> **PROBLEM TO SOLVE**
From the records below, transcribe only the lines running from the one with "Click the bell notification icon in header" through the one with "Task: Pause the VI execution". Keep both of those end lines.

> **TASK INPUT**

•••••

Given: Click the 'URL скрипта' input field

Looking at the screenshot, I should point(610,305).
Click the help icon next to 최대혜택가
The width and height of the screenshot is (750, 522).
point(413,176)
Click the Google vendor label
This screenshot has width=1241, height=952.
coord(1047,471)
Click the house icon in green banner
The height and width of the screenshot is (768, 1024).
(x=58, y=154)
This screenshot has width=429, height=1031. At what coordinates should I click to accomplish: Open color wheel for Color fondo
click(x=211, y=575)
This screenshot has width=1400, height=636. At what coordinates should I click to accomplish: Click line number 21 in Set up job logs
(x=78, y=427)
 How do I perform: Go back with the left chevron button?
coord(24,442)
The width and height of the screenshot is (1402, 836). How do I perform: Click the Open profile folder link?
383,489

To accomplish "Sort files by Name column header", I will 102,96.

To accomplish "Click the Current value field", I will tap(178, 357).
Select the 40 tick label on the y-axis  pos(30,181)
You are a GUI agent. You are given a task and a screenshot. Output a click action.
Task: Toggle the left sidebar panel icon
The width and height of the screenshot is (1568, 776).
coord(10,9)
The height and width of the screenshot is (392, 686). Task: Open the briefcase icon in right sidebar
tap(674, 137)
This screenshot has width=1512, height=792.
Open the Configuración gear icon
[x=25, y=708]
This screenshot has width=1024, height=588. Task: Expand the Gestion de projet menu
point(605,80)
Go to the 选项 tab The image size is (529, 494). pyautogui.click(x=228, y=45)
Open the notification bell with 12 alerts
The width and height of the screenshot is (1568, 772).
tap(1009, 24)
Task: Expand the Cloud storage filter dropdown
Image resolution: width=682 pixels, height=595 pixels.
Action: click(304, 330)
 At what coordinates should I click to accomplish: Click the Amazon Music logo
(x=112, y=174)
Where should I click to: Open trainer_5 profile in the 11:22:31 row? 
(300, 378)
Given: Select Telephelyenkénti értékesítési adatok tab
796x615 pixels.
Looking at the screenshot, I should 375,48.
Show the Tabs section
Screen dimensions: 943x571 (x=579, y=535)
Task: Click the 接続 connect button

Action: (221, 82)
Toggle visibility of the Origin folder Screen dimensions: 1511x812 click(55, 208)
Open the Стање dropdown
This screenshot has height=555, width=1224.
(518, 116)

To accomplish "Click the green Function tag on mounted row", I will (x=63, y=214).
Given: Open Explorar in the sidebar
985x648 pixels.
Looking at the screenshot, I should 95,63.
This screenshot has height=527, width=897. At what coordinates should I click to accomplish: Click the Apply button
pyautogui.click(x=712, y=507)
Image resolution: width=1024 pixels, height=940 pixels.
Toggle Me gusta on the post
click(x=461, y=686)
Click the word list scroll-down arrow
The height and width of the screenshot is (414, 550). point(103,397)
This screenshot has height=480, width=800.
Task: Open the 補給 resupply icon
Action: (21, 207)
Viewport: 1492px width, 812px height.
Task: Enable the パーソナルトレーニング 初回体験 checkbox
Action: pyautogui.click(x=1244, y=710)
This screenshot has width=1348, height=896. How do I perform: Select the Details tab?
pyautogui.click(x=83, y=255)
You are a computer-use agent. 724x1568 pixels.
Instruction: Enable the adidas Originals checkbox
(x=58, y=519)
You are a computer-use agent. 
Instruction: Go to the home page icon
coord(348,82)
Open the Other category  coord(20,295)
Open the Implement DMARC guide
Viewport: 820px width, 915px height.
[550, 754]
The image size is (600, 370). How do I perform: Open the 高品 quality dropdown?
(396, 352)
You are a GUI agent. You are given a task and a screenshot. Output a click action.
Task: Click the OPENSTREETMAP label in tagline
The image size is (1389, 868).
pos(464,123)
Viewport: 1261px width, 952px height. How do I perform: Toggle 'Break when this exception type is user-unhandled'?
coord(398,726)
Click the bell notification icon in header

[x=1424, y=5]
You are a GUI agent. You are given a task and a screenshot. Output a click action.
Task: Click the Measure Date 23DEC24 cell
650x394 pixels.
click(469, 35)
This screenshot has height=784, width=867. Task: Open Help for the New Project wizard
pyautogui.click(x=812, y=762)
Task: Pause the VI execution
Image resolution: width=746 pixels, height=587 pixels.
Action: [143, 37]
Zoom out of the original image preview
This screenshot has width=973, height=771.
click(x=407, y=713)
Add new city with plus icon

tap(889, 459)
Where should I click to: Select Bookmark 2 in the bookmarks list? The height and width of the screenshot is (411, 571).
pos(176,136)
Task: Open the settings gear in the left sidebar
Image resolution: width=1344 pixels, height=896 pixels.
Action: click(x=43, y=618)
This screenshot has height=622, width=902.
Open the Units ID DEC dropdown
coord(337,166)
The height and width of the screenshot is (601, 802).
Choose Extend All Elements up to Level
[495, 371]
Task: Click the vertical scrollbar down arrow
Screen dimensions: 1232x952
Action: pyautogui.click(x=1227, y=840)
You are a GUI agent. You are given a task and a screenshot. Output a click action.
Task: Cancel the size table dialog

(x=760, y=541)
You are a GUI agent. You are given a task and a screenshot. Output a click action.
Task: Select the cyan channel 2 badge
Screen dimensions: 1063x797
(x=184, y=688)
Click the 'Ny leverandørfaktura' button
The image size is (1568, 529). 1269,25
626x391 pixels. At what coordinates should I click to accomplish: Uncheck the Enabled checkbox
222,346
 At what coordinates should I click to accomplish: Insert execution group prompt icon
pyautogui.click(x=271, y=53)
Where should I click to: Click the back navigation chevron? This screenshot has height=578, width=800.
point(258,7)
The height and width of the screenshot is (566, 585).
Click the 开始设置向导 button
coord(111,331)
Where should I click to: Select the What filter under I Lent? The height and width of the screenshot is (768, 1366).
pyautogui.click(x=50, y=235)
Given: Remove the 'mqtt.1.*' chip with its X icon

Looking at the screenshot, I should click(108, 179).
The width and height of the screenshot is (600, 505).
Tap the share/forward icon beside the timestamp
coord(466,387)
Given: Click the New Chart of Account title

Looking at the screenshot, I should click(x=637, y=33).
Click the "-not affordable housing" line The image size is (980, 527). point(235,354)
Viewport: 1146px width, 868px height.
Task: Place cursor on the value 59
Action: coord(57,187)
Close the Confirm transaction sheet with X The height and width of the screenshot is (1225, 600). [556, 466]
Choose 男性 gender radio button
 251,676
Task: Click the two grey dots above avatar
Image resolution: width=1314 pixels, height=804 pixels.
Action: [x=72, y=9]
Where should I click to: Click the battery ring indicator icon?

•••••

> **REPLY**
Click the bell notification icon in header

[x=1424, y=5]
You are a GUI agent. You are given a task and a screenshot. Output a click action.
Task: Click the Measure Date 23DEC24 cell
650x394 pixels.
click(469, 35)
This screenshot has height=784, width=867. Task: Open Help for the New Project wizard
pyautogui.click(x=812, y=762)
Task: Pause the VI execution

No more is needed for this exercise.